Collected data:

####

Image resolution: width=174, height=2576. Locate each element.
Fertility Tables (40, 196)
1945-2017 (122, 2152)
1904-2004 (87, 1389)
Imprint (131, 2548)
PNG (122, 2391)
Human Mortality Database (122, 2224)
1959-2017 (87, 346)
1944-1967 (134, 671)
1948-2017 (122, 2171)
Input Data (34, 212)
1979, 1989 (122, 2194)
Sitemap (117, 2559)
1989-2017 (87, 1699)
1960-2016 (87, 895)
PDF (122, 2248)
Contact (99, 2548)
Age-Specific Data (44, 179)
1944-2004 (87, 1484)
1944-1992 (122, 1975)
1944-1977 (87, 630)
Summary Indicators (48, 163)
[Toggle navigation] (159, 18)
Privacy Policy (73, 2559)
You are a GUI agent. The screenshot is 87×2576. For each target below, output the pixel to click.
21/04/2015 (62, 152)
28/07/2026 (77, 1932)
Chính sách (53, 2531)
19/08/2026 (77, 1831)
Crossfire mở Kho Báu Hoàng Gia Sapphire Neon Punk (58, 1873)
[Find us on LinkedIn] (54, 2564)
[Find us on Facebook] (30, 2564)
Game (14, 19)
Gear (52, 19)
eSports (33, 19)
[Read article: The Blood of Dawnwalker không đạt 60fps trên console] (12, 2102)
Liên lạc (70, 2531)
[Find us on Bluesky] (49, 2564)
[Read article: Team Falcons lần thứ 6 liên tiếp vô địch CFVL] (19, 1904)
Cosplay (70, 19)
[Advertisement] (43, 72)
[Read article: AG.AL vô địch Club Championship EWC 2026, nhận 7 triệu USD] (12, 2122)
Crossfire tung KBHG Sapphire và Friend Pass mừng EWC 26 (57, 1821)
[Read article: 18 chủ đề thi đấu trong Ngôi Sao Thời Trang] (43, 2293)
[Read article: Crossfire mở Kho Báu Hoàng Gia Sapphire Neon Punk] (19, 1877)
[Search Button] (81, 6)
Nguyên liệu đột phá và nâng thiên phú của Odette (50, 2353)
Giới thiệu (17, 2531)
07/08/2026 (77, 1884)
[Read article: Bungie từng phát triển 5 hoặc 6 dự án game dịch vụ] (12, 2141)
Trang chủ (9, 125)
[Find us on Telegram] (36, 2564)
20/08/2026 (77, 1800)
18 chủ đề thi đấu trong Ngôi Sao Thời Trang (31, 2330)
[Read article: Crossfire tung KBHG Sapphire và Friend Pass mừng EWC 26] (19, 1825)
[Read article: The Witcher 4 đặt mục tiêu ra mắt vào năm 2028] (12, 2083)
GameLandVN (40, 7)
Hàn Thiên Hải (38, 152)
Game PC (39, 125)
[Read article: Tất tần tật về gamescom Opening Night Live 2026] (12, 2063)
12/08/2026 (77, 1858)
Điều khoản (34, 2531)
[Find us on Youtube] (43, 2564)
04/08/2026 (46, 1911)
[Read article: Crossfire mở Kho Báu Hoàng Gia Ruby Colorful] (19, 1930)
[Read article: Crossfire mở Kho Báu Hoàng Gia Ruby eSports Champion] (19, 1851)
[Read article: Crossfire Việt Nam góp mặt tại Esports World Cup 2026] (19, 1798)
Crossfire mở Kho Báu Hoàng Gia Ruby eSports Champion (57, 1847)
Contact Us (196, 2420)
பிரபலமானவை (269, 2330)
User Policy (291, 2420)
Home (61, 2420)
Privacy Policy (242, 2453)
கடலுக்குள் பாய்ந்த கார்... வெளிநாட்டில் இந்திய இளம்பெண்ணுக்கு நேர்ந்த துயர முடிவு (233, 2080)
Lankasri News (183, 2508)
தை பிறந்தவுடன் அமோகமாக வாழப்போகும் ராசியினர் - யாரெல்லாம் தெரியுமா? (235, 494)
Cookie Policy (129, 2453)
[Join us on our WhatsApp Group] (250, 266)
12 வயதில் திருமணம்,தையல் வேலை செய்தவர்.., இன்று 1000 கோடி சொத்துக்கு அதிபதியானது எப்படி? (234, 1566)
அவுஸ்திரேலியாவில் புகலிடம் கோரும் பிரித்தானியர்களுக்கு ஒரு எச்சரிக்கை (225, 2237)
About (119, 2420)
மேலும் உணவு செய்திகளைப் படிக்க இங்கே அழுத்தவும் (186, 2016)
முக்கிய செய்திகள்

####

= About this task =
Of the lines above, extract only those from the line with "Giới thiệu (17, 2531)" to the line with "[Read article: Crossfire Việt", both included, exactly as written.

= Solution to this exercise =
Giới thiệu (17, 2531)
07/08/2026 (77, 1884)
[Read article: Bungie từng phát triển 5 hoặc 6 dự án game dịch vụ] (12, 2141)
Trang chủ (9, 125)
[Find us on Telegram] (36, 2564)
20/08/2026 (77, 1800)
18 chủ đề thi đấu trong Ngôi Sao Thời Trang (31, 2330)
[Read article: Crossfire tung KBHG Sapphire và Friend Pass mừng EWC 26] (19, 1825)
[Read article: The Witcher 4 đặt mục tiêu ra mắt vào năm 2028] (12, 2083)
GameLandVN (40, 7)
Hàn Thiên Hải (38, 152)
Game PC (39, 125)
[Read article: Tất tần tật về gamescom Opening Night Live 2026] (12, 2063)
12/08/2026 (77, 1858)
Điều khoản (34, 2531)
[Find us on Youtube] (43, 2564)
04/08/2026 (46, 1911)
[Read article: Crossfire mở Kho Báu Hoàng Gia Ruby Colorful] (19, 1930)
[Read article: Crossfire mở Kho Báu Hoàng Gia Ruby eSports Champion] (19, 1851)
[Read article: Crossfire Việt Nam góp mặt tại Esports World Cup 2026] (19, 1798)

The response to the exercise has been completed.